**Document passage**:
++++++++++
Applied inside the execution container via Claude Code's hooks system. RoboDev generates a settings.json file mounted into the container:

{
  "hooks": {
    "PreToolUse": [
      {
        "matcher": "Bash",
        "hooks": [
          {
            "type": "command",
            "command": "/opt/robodev/hooks/block-dangerous-commands.sh"
          }
        ]
      },
      {
        "matcher": "Write|Edit",
        "hooks": [
          {
            "type": "command",
            "command": "/opt/robodev/hooks/block-sensitive-files.sh"
          }
        ]
      }
    ],
    "PostToolUse": [
      {
        "hooks": [
          {
            "type": "command",
            "command": "/opt/robodev/hooks/heartbeat.sh"
++++++++++
**Provided data**:
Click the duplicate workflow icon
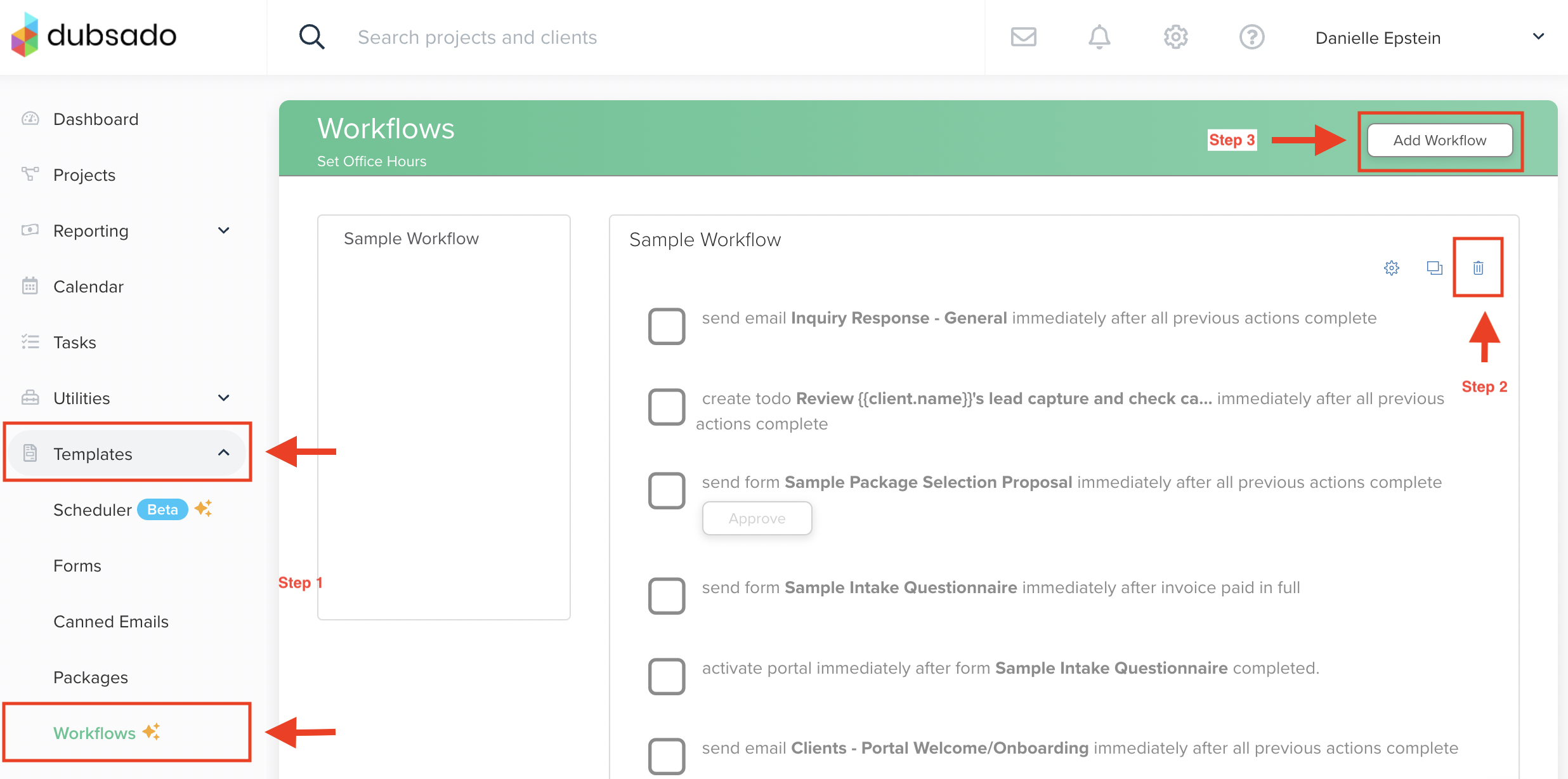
++++++++++
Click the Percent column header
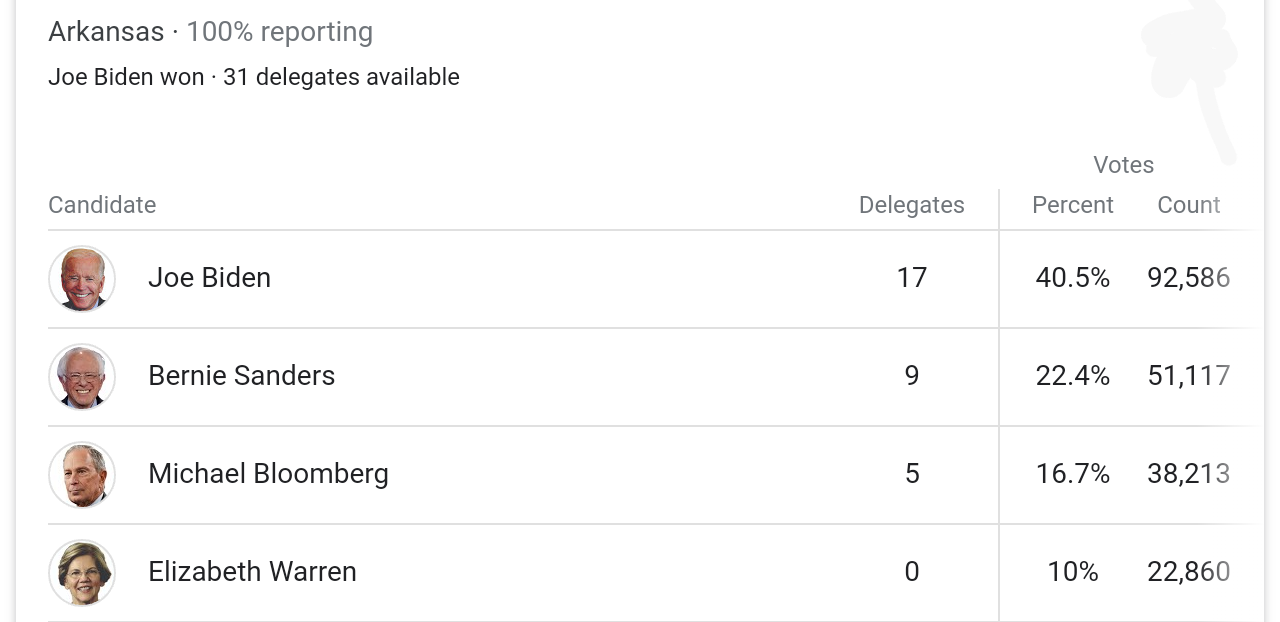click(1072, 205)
++++++++++
**Work required**:
Pick up the RoboDev hooks settings passage from its last line and keep writing. The rows have no connection to the RoboDev hooks passage.

**Answer section**:
          }
        ]
      }
    ]
  }
}

Blocked Commands

The block-dangerous-commands.sh hook blocks: - rm -rf / and similar destructive commands - curl | bash, wget | bash (remote code execution) - eval with untrusted input - sudo (privilege escalation) - chmod 777 (insecure permissions) - git push --force to main/master

Blocked Files

The block-sensitive-files.sh hook blocks writes to: - .env* files - **/credentials/** - **/secrets/** - *.pem, *.key (private keys)

Custom patterns can be added via the BLOCKED_FILE_PATTERNS environment variable.

3. Custom Guard Rails via Markdown (Planned)

Not yet wired

The guardrails.md injection path is not currently wired in the controller. The TaskProfileConfig struct has a Workflow field and the promptbuilder package exists, but the controller builds execution specs directly from ticket fields rather than routing through the promptbuilder. This feature is on the roadmap.

The intention is that users will provide a guardrails.md file (mounted from a ConfigMap) that the prompt builder appends to every agent prompt, giving the agent advisory rules such as:

# Guard Rails

## Never Do
- Never modify CI/CD pipeline configuration files
- Never change database migration files

## Always Do
- Always run the full test suite before creating an MR

4. Per-Task-Type Permission Profiles (Partially Implemented)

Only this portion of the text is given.